— Между прочим, удивительно то, что я еще ни разу не встречал в печати ни одного его стихотворения, а ведь в последнее время я ради дамы своего сердца вынужден скакать по поэтическим лугам, как необъезженный конь на лонже…
— Ну, во-первых, Ганспетер вовсе не поэт, а драматург…
— Но в театре тоже…
— …Ни одной его пьесы еще не поставили. Неизвестно даже, предлагал ли он что-нибудь и вообще написал ли хоть одну вещь?
— Так какой же он драматург?
— Он драматург в том смысле, что все драматизирует: любое переживание, воспоминание, наблюдение, — просто все, чего ни коснется его фантазия, превращается у него в драму, то есть, будем справедливы, в некое ядро потенциальной драмы. Всякий раз он клянется, что вот теперь-то непременно все додумает, разовьет и набросает на бумаге. Но дело до этого так и не доходит. Альтенберг называет его…
— Альтенберг… Альтенберг… Это тот, что пишет такие короткие рассказы?
— Ну, можно сказать и так. Так вот, Альтенберг называет его талантом без задницы. У него нет ни грана самодисциплины и усидчивости, чтобы заняться настоящей работой. При этом он сознает, что мог бы сделать, равно как знает и то, что никогда не заставит себя что-либо сделать. Вероятно, это адская мука — быть в одинаковой степени подверженным мании величия и самоуничижению. Он непременно однажды свихнется или наложит на себя руки.
— И это столь желанная звезда салона?
— Вы удивитесь, но это именно так. Странно, в буфете его нет, остается поискать в каком-нибудь укромном уголке, где он уединился. У него две крайности: он либо повергает свои фантасмагории и прямо-таки упивается производимым на слушателей впечатлением, дабы убедить себя в собственной гениальности; либо, наоборот, где-нибудь прячется, кокетничая своим отчаянием. Заглянем-ка еще в зимний сад,
— Но я все никак не возьму в толк, что же в этом человеке притягательного?
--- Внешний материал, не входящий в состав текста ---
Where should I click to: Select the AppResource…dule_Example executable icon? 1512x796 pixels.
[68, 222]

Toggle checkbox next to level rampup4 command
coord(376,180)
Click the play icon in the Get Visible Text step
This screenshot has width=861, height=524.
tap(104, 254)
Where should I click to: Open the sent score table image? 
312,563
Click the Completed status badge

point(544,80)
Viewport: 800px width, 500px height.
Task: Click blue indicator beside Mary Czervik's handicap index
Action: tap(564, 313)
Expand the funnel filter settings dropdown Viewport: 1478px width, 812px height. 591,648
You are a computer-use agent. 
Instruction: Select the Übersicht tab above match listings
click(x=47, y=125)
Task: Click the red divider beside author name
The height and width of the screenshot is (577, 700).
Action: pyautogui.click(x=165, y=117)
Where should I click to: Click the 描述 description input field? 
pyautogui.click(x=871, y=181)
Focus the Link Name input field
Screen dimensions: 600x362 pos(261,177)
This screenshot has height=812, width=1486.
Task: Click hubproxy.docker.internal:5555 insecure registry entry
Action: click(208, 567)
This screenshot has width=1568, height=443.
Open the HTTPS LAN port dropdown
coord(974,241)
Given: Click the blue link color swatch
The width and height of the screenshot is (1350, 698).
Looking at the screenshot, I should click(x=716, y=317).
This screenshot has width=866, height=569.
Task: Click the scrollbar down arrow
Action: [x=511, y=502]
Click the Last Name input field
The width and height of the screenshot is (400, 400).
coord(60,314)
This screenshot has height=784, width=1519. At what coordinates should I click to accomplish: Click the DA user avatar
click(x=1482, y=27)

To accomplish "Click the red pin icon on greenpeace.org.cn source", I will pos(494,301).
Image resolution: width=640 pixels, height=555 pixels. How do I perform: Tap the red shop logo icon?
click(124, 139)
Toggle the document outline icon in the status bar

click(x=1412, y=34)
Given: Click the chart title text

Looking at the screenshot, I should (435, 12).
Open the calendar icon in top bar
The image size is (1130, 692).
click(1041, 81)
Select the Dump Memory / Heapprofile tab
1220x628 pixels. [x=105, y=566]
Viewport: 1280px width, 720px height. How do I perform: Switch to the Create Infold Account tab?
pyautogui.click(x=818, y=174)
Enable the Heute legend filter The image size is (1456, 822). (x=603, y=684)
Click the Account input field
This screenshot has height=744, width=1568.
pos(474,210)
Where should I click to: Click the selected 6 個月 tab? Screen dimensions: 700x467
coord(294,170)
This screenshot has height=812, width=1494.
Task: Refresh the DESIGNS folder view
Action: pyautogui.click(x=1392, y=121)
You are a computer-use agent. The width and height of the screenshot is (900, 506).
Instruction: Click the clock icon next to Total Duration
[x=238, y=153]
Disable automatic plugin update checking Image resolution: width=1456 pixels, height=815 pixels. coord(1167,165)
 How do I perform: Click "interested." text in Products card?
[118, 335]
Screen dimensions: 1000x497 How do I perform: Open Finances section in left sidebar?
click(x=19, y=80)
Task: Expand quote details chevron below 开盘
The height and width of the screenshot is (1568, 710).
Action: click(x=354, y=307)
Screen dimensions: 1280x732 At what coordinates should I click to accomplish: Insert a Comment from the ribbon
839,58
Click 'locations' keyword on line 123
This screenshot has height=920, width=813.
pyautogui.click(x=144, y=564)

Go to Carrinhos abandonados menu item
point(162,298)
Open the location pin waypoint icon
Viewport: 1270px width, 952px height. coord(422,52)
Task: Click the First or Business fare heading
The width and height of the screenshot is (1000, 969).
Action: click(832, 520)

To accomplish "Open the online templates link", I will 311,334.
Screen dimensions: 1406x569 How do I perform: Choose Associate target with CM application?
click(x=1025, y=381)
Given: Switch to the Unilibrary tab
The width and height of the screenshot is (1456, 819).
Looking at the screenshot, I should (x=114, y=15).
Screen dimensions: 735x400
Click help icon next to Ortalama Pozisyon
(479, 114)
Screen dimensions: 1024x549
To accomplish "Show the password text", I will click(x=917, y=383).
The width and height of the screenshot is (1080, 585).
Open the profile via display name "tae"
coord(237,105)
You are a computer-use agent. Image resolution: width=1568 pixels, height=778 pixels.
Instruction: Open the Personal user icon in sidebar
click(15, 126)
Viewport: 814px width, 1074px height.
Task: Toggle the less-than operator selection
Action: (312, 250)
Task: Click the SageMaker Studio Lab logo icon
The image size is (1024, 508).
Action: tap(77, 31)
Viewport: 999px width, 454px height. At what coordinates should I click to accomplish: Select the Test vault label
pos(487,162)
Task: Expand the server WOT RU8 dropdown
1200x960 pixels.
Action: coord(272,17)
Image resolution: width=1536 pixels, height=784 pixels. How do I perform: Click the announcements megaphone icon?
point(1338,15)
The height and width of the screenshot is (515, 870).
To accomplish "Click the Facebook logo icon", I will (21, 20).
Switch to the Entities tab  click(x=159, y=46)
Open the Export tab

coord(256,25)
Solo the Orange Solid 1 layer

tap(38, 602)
— Вам он, пожалуй, не понравится. Вы для этого слишком… трезвы. Да и вообще, он не из числа миляг. Когда на него находит, он может быть архибеспардонным, ужасно заносчивым, дерзким… Но никто за это на него не сердится. Просто люди условились все ему спускать, и он это знает. Они запросто позволяют ему оскорблять себя, им это даже доставляет удовольствие. Они испытывают приятный холодок, когда он начинает выкрикивать все, что он думает о них и об их среде. Им хоть бы что, даже когда они иной раз сознают его правоту. Для них главное — эпатаж. Они убеждены, что могут себе эту своеобразную роскошь позволить, что они надежно защищены и сильны, отчего же не дать немного подерзить, повольничать своему придворному шуту?
Постойте, заиграл оркестр, в зале опять начинаются танцы. Нужно переждать, не станем же мы протискиваться сквозь этот поток.
Как бы это вам нагляднее пояснить? А, знаю, я как раз вспомнил об одной книжке, которая есть у меня дома, надо будет ее вам показать. Она вышла в Париже, это альбом рисованных карикатур на Вильгельма II. Но самое интересное другое: в предисловии издатель признается, что, перед тем как выпустить книгу, он на всякий случай запросил — и подумайте только, через министерство иностранных дел, — не будет ли Берлин возражать против издания этих карикатур. И знаете, что он получил в ответ? Денежную дотацию от самого германского кайзера, с тем чтобы книга могла выйти возможно большим тиражом! Французь: тогда прямо-таки обалдели от такого великодушия. Великодушие… Черта с два! Просто Вильгельм был так уверен в своей неотразимости и могуществе, что даже в сатирических изображениях видел лишь рекламу своей персоны — ведь тот, кто будет эти карикатуры рассматривать и вдобавок узнает, что он и т. д., и т. д., тот еще нагляднее убедится, какова разница между благородной моделью и ее искажением, которое всемогущий может себе, разумеется, позволить, ибо опасаться ему тут абсолютно нечего!.. И это прямая аналогия того, как наше высшее общество относится к грубым выходкам Ганспетера.
А, вот он! Прячется за теми пальмами…
Комарек приготовился лицезреть опустившееся существо с отталкивающей гримасой на лице, привлекающее разве что демоническим взглядом пропащего человека. Но вместо этого он увидел безукоризненно одетого молодого господина, голова которого покоилась на высокой спинке плетеного кресла; он безучастно смотрел прямо перед собой, а его правая рука то и дело через одинаковые промежутки времени подносила ко рту сигарету. Своей позы он не изменил даже тогда, когда уже не мог не заметить приближающейся пары.